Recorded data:
· · ·

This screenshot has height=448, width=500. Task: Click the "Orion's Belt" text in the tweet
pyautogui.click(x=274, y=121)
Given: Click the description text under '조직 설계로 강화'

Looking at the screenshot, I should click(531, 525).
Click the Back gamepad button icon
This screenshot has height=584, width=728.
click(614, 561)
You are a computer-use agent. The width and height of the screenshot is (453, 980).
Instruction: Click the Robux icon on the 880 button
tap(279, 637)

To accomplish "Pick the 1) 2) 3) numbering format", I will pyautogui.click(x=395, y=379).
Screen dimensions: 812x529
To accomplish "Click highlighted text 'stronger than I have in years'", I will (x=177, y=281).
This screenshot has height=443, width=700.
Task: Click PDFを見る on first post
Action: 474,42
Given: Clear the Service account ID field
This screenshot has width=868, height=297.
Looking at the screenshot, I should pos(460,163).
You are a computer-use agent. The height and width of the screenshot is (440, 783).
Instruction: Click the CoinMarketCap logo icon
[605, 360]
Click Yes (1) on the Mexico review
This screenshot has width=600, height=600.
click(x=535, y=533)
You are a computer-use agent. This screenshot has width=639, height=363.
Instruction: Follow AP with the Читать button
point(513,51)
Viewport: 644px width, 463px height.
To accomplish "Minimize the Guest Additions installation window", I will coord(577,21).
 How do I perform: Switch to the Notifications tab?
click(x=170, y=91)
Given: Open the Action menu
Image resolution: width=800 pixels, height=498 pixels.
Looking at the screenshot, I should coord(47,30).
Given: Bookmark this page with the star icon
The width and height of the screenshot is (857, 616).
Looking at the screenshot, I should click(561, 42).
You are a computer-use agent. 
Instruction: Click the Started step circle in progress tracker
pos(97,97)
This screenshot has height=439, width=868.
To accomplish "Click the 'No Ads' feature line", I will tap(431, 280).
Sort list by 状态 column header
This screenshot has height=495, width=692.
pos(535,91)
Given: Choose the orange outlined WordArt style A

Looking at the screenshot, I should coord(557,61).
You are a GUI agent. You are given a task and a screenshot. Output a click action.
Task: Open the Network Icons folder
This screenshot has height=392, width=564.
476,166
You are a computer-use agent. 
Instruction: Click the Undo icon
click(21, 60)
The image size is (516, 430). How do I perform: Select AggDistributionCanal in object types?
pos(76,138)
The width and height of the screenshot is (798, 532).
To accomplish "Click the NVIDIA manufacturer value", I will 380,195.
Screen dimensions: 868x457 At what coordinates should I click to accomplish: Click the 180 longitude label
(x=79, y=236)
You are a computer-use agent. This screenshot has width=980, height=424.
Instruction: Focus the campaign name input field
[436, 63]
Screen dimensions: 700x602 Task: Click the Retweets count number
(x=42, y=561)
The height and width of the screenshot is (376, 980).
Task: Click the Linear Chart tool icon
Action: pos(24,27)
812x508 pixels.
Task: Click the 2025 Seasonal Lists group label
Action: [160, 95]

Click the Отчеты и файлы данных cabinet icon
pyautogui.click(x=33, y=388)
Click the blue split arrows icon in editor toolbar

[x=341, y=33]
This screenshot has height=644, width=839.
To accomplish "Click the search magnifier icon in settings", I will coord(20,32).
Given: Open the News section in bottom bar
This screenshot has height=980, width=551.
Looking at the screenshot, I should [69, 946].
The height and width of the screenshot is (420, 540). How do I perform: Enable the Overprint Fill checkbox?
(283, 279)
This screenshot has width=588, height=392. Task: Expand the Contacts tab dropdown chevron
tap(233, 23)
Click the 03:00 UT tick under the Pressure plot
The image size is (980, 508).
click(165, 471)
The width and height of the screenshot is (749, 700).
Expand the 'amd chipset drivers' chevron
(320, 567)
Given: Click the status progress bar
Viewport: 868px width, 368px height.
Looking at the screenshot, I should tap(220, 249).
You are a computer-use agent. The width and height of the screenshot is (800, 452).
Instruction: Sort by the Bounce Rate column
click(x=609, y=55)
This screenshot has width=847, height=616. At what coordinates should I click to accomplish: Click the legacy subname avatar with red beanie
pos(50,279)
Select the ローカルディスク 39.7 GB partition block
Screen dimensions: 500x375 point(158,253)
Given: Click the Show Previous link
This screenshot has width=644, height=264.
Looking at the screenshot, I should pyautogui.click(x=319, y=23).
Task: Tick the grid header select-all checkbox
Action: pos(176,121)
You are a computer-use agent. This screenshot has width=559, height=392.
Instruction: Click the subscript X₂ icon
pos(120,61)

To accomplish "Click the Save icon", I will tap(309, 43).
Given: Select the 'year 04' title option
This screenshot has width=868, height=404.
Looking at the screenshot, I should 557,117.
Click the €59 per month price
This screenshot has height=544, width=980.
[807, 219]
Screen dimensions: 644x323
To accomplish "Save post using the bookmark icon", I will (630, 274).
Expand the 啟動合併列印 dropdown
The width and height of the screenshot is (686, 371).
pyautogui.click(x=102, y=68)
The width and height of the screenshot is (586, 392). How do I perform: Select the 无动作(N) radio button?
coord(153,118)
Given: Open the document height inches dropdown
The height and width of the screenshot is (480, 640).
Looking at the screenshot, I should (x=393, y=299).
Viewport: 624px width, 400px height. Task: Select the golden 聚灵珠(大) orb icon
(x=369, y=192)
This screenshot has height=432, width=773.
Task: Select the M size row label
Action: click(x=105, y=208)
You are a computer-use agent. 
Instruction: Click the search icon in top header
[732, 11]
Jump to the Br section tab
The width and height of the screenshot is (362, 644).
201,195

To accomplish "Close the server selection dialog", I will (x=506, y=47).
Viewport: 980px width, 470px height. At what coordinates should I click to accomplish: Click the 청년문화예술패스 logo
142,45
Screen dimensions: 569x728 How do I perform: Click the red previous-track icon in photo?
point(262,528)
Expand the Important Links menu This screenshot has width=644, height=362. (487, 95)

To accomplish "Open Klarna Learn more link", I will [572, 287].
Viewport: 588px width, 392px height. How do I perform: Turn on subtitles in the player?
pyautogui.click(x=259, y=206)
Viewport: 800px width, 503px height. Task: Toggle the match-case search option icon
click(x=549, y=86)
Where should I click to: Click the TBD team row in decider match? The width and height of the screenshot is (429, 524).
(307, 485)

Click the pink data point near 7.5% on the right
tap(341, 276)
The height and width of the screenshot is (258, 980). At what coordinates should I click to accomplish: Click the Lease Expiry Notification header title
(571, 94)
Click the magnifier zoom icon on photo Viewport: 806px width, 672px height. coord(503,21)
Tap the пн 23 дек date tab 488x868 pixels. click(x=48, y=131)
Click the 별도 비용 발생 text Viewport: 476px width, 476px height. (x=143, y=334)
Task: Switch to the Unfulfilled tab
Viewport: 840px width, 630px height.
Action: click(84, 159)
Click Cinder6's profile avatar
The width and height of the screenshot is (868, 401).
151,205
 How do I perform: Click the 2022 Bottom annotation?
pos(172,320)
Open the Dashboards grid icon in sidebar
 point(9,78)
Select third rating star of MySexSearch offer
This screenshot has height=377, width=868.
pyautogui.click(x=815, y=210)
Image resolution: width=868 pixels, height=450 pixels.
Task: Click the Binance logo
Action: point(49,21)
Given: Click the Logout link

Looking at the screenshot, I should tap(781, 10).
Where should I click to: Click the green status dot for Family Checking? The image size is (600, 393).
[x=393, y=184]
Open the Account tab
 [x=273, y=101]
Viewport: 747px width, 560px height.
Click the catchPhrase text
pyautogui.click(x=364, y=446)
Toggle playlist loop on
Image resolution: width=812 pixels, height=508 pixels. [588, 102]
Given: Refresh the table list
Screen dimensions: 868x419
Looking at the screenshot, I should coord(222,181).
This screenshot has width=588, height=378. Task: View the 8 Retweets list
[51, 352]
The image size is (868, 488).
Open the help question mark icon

· · ·

**What to work on**
Every line that contains the string "Save" should be copied from the entries.

**Answer box**
To accomplish "Click the Save icon", I will tap(309, 43).
To accomplish "Save post using the bookmark icon", I will (630, 274).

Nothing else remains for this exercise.